Selfridges and Yorkshire Sculpture Park are co-curating The Art Block, a new permanent destination for contemporary sculpture within Selfridges – a first in Selfridges’ history.
The Art Block will present a series of six-month long residencies, showing newly commissioned artworks in captivating and unexpected ways, which will be curated by Selfridges in partnership with Helen Pheby, Head of Curatorial Programme at Yorkshire Sculpture Park.
The first residency, from May to the end of September, by London-based British artist Holly Hendry, exhibited a new site-specific sculpture titled Phyllis. Phyllis stands at nearly 4-metres tall and features rubble created by the construction of the new Accessories Hall, along with silicone, gum, soap, ash, grit, lipstick pigment, aluminium, steel, jesmonite and marble. Phyllis is a construction of parts, like an enormous puzzle that absorbs The Art Block.

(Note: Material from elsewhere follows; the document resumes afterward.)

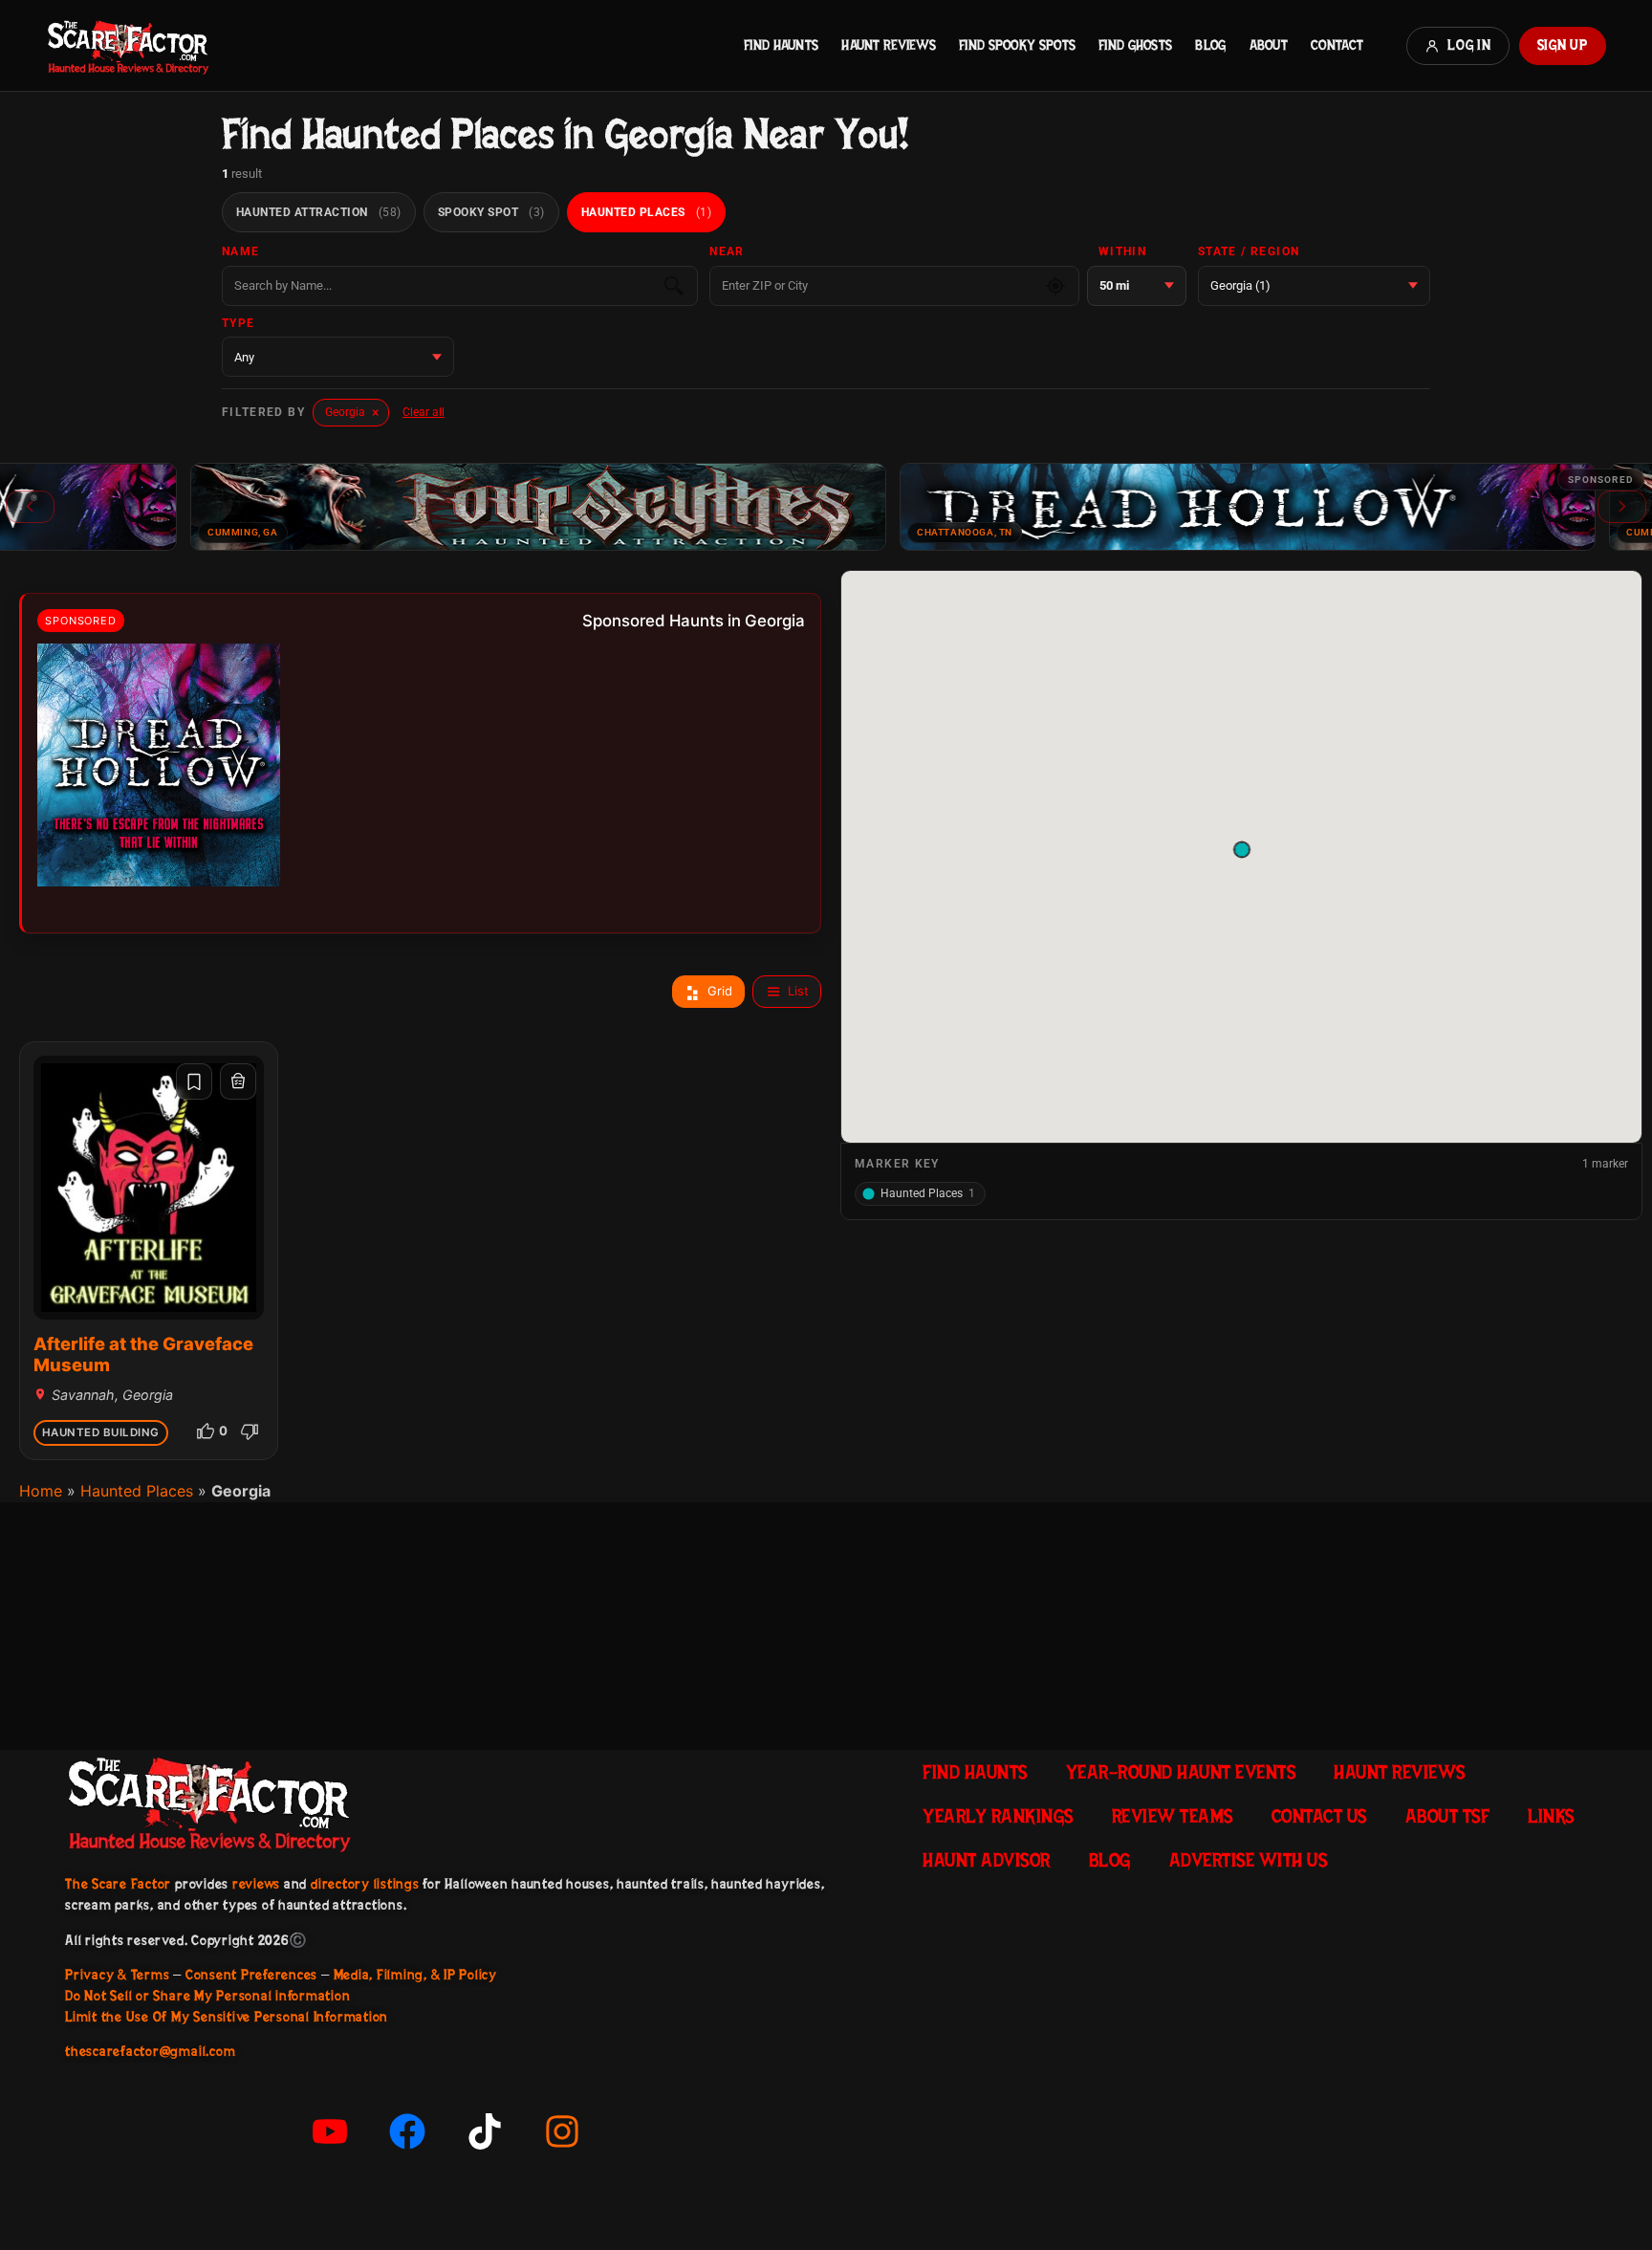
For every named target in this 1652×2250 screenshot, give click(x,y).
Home (40, 1490)
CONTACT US (1319, 1815)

The artist used materials that relate to products from our current environment that are accumulating in the world, referencing issues of waste and recycling.
Phyllis takes its name from one of the digging machines used in the London Crossrail dig, which is one of the UK’s most extensive archaeological undertakings. Phyllis was used to excavate a four-mile tunnel from Royal Oak Portal in West London to Farringdon via Bond Street. After completing her dig, it was decided that Phyllis was too big and heavy to be completely extracted from the tunnels, so having in effect dug her own grave, parts of Phyllis were left buried near Farringdon, providing material for future generations of archaeologists.